YOUR GOAL.
Could you echo everything in the data below, from the line containing "This screenshot has height=271, width=909." down to the end of the data, both ends included, copying each line verbatim but leaving out the pictures?

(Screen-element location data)
BEGIN

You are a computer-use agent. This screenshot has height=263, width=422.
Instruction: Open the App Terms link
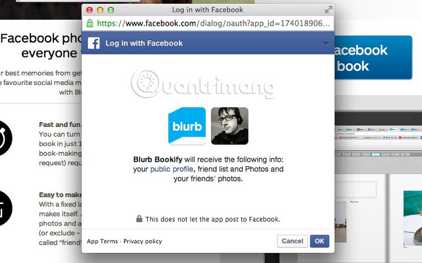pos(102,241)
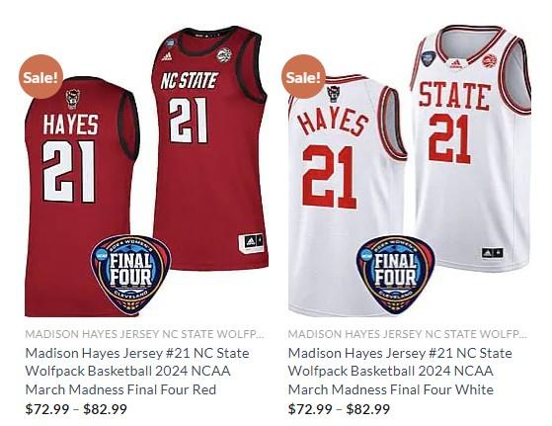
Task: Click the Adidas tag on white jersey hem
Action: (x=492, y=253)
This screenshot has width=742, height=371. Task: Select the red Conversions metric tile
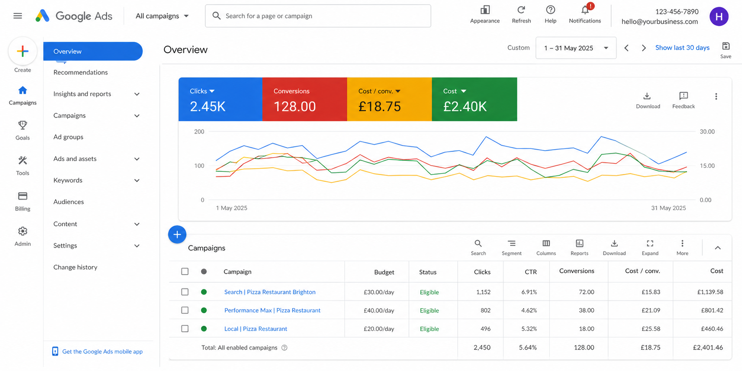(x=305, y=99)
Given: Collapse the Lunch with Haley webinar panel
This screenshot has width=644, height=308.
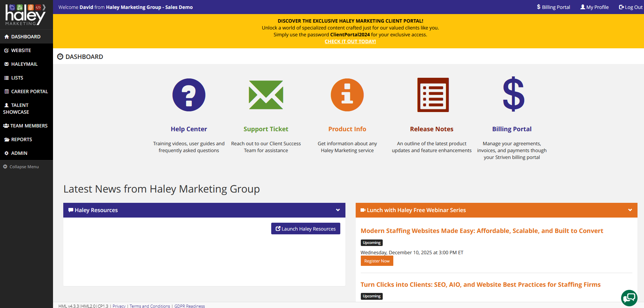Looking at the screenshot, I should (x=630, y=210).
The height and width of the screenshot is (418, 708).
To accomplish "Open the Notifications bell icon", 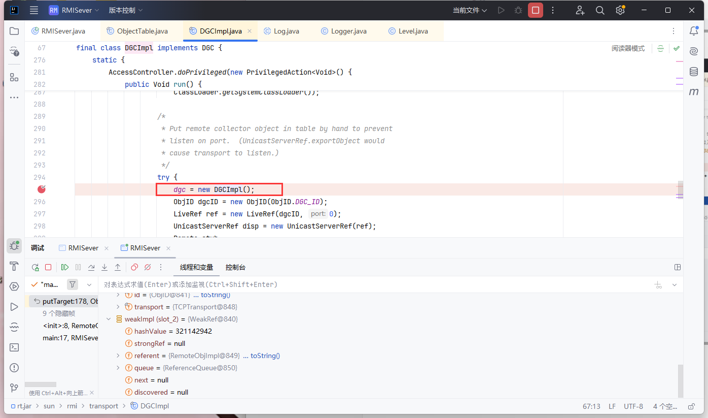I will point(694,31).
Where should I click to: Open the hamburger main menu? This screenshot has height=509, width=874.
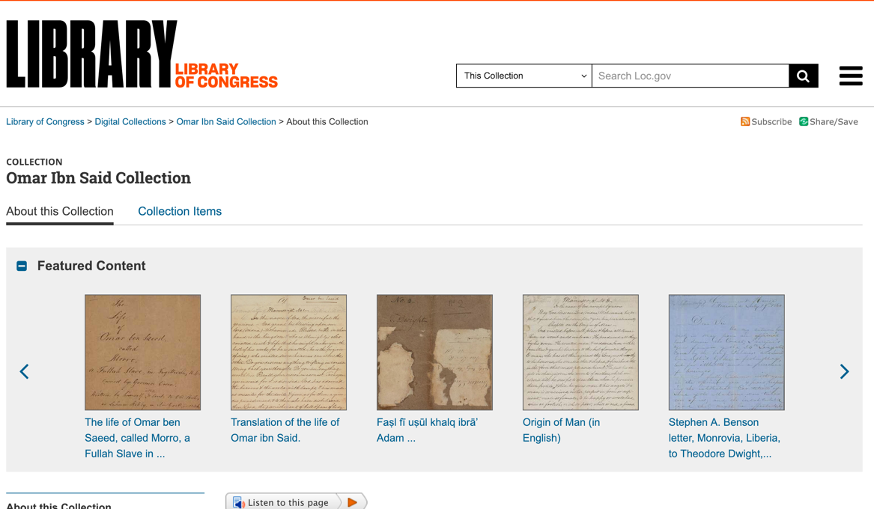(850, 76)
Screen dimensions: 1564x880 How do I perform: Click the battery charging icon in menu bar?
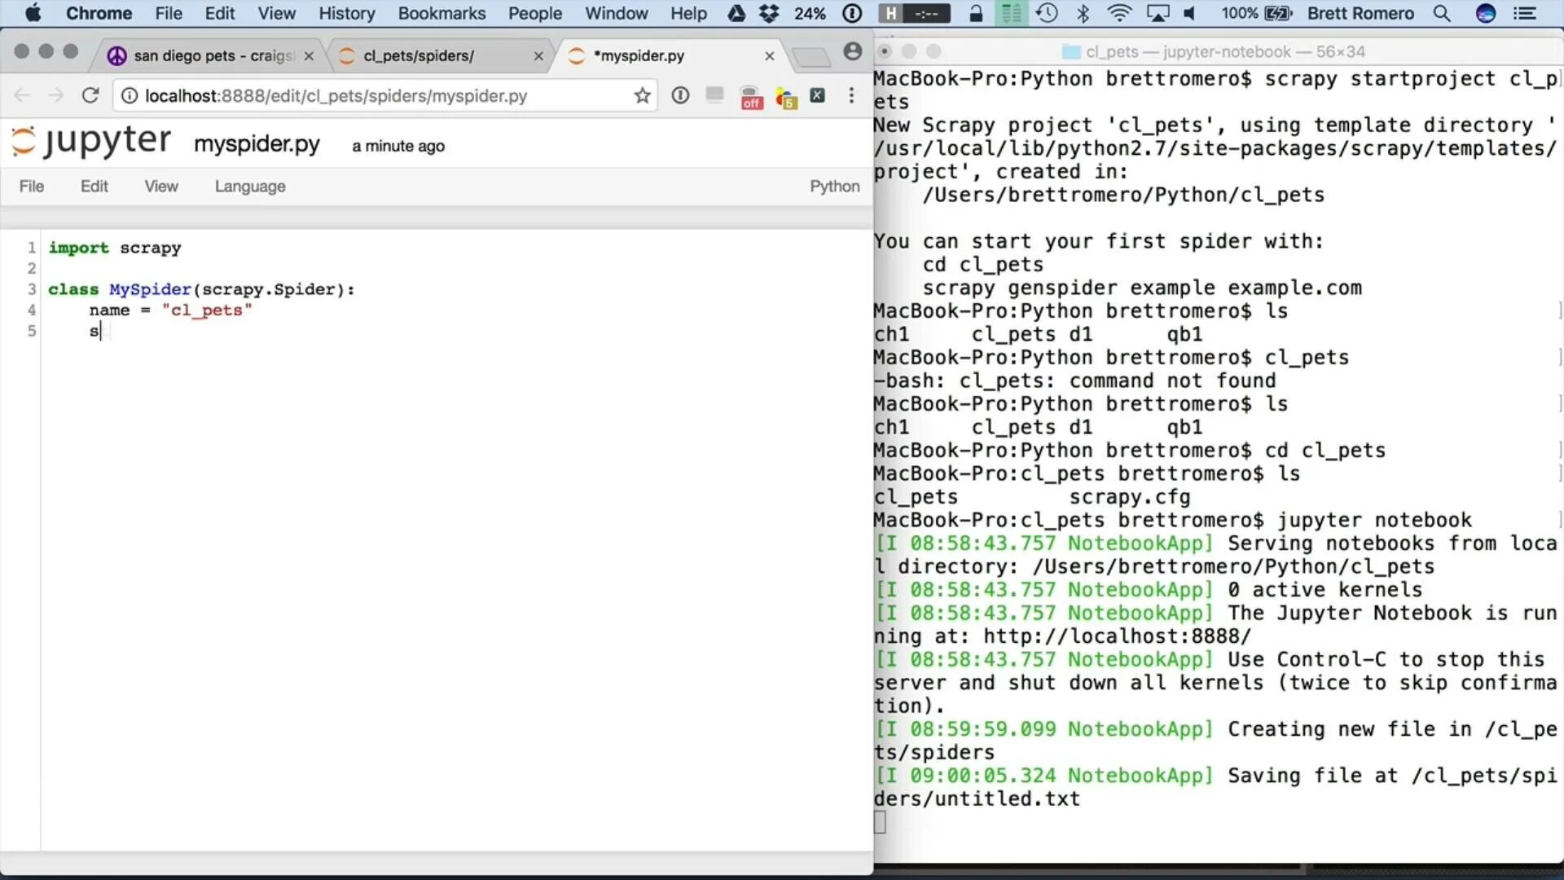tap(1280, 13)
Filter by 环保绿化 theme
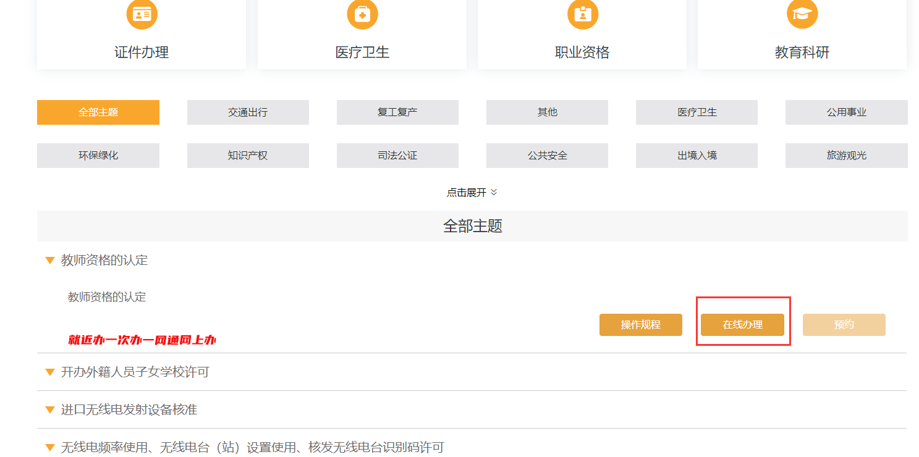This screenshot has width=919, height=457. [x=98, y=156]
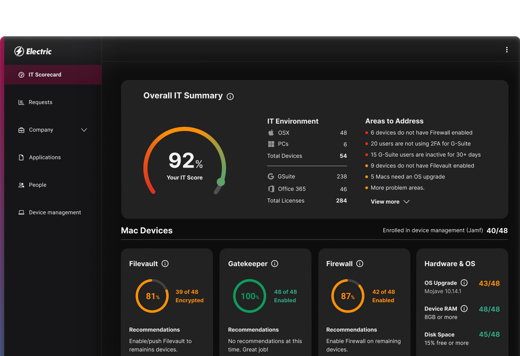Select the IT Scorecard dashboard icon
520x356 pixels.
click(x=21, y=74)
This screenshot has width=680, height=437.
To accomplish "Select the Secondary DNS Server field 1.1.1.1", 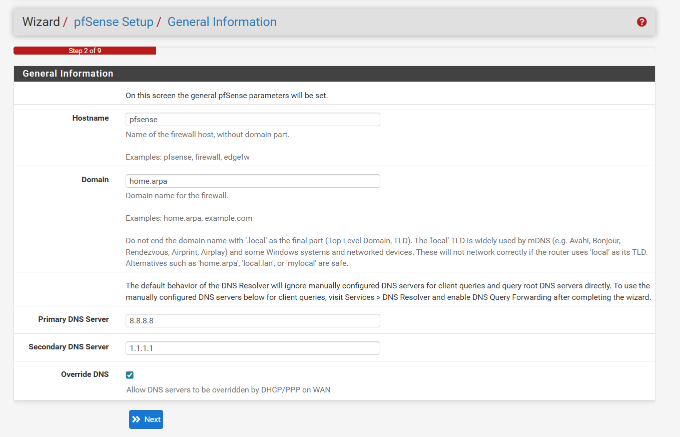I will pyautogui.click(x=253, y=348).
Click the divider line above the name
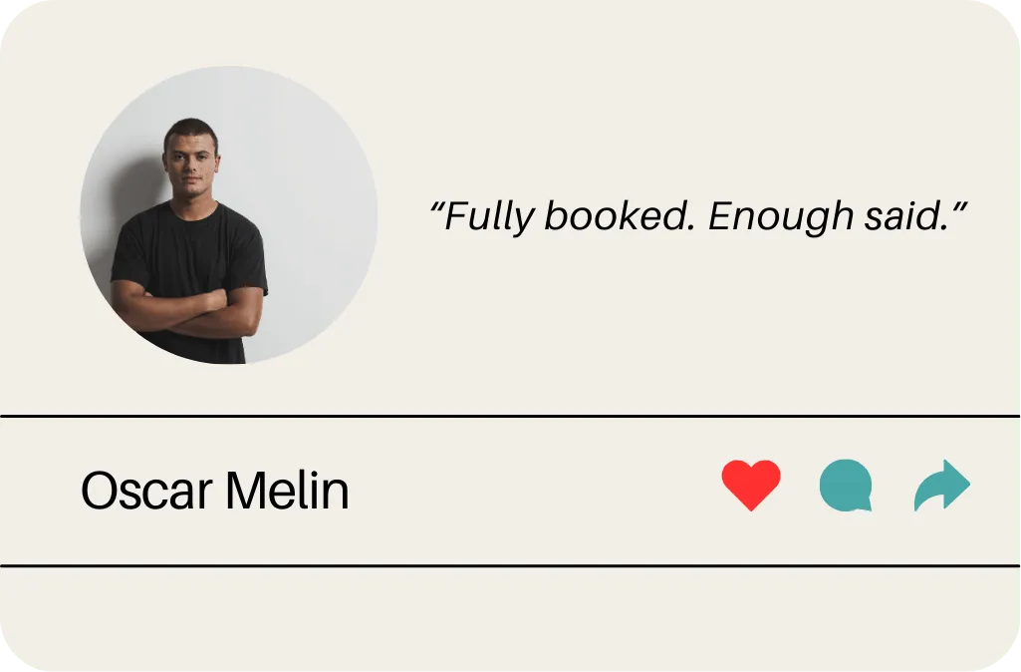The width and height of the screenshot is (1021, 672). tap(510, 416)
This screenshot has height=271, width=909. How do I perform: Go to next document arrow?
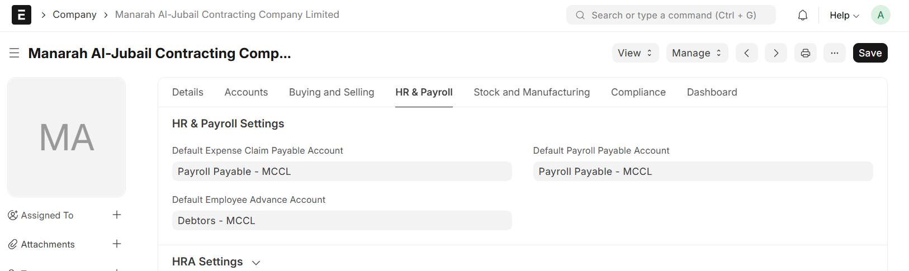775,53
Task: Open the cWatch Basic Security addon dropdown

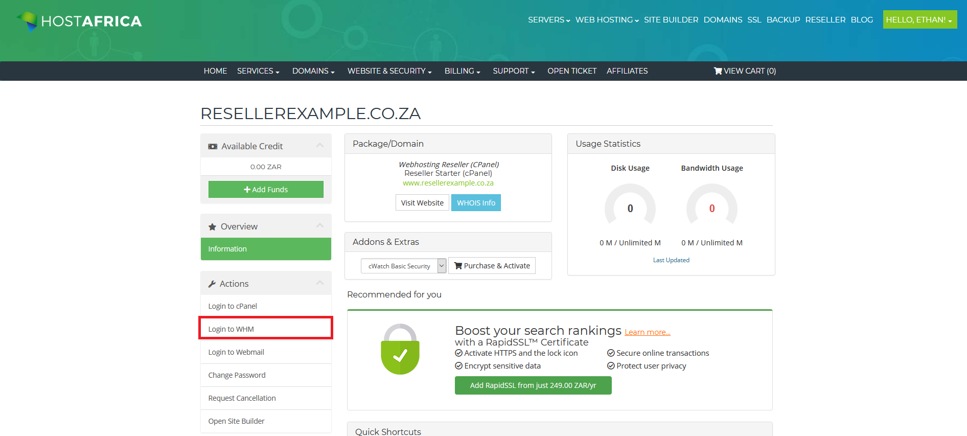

END

REPLY.
This screenshot has height=271, width=909. How do I perform: Go to next document arrow?
775,53
Task: Open the cWatch Basic Security addon dropdown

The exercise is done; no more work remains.